Research in business process management (BPM) has recently been heavily focused on the operational activities of organisations. One crucial research challenge in the space is that of activity fulfilment in dynamic environments. Recently, there has been an increasing drive for the examination of case handling and management as an alternative to traditional straight-thru processing (Zhu et al., 2013). Straight-thru processing deals with the construction and operation of repeatable workflow and process designs, whereas, case management investigates roles, life cycle, and activity implementation from a more consumer or interactional point of view (Ly, Rinderle-Ma, Göser, & Dadam, 2012). This chapter addresses the shift away from the prescriptive process centric view of operations toward a declarative framework for operational descriptions. This movement promotes intelligent task diversity in knowledge intensive operations. A key difference between prescriptive processes and declarative process is the definition of control flow. Repeatable and straight-thru processes allow easy modeling and optimisation of basic activity based value chains (Morrison, Ghose, Dam, Hinge, & Hoesch-Klohe, 2012). Poor outcomes typically result from the application of process modeling techniques to knowledge intensive activities (Zhu et al., 2013). An adaptive case management (ACM) approach to process management makes it possible to create knowledge intensive workflows that are not possible to model using traditional BPM systems.

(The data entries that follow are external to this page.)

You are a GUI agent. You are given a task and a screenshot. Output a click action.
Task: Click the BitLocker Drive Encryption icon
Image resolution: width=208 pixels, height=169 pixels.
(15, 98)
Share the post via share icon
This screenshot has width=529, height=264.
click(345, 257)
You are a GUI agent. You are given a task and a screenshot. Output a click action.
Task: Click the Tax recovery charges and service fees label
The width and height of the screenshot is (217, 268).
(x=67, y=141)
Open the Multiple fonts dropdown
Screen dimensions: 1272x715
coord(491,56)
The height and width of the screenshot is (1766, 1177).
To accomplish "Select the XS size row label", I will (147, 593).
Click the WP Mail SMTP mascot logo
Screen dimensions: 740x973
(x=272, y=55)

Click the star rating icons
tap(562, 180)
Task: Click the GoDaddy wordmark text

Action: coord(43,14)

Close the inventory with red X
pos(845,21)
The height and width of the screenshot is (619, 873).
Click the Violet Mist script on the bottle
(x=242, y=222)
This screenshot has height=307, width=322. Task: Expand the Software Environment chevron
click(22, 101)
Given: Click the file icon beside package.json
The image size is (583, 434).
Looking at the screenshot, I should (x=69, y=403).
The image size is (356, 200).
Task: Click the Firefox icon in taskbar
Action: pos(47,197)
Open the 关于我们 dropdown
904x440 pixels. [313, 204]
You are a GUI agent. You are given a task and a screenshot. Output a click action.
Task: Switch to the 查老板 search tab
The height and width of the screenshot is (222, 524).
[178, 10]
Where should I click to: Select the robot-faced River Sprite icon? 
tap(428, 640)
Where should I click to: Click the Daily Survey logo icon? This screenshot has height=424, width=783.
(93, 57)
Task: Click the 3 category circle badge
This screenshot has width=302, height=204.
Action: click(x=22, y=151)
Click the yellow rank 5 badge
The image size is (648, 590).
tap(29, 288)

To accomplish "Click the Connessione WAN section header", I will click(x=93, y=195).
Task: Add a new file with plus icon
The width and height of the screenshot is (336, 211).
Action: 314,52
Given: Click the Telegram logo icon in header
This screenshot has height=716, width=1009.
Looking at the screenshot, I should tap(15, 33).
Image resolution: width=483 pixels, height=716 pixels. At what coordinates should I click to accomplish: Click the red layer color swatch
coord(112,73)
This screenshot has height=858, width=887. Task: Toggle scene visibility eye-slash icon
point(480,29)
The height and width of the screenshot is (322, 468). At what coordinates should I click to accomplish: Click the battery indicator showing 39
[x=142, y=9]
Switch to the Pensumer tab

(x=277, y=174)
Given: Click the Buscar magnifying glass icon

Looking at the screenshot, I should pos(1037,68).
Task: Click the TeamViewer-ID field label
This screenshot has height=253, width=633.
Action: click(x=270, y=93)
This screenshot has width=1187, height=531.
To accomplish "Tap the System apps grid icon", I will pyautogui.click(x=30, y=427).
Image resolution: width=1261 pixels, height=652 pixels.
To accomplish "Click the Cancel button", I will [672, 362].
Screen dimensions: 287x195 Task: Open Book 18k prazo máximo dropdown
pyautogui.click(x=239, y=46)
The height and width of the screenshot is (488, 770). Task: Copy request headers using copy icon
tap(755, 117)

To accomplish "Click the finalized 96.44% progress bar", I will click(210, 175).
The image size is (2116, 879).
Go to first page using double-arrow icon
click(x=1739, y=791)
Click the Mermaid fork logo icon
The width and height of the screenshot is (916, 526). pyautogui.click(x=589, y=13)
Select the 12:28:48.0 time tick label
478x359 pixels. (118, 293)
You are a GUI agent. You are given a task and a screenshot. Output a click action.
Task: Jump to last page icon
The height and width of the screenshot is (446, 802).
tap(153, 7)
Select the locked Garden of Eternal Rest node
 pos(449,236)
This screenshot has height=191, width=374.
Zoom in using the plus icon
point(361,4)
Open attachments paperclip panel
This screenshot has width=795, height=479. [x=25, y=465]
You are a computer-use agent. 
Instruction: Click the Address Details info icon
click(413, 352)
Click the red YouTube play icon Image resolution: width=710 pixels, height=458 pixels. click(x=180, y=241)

“Case management is built around the concept of processing a case, a collection of information and coordinated activities, by organisational knowledge workers” (Zhu et al., 2013). Typically, a case is a focused view of an interaction with a business unit or organisation by an external entity (customer). A customer, driven through some desire or need, engages with an organisation. These engagements typically result in mutual exchange for services and resources. Through these interactions, various processes compositions and choreographies appear to create a semi coherent procedure aimed at satisfying the customer’s primary goals or desires. This differs from traditional workflows, which make personalised customer transactions and narrative based progressions impossible. Prescriptive processes also typically mean that a customer engaging at multiple touch points will need to repeat activities, such as explaining goals several times for each process context. Within a case management framework, a customer engagement case contains all details of the customer’s goals and past interactions, sharing case details throughout the execution cycle. As such, all relevant data and information are available from within the processes and also for the composition engine.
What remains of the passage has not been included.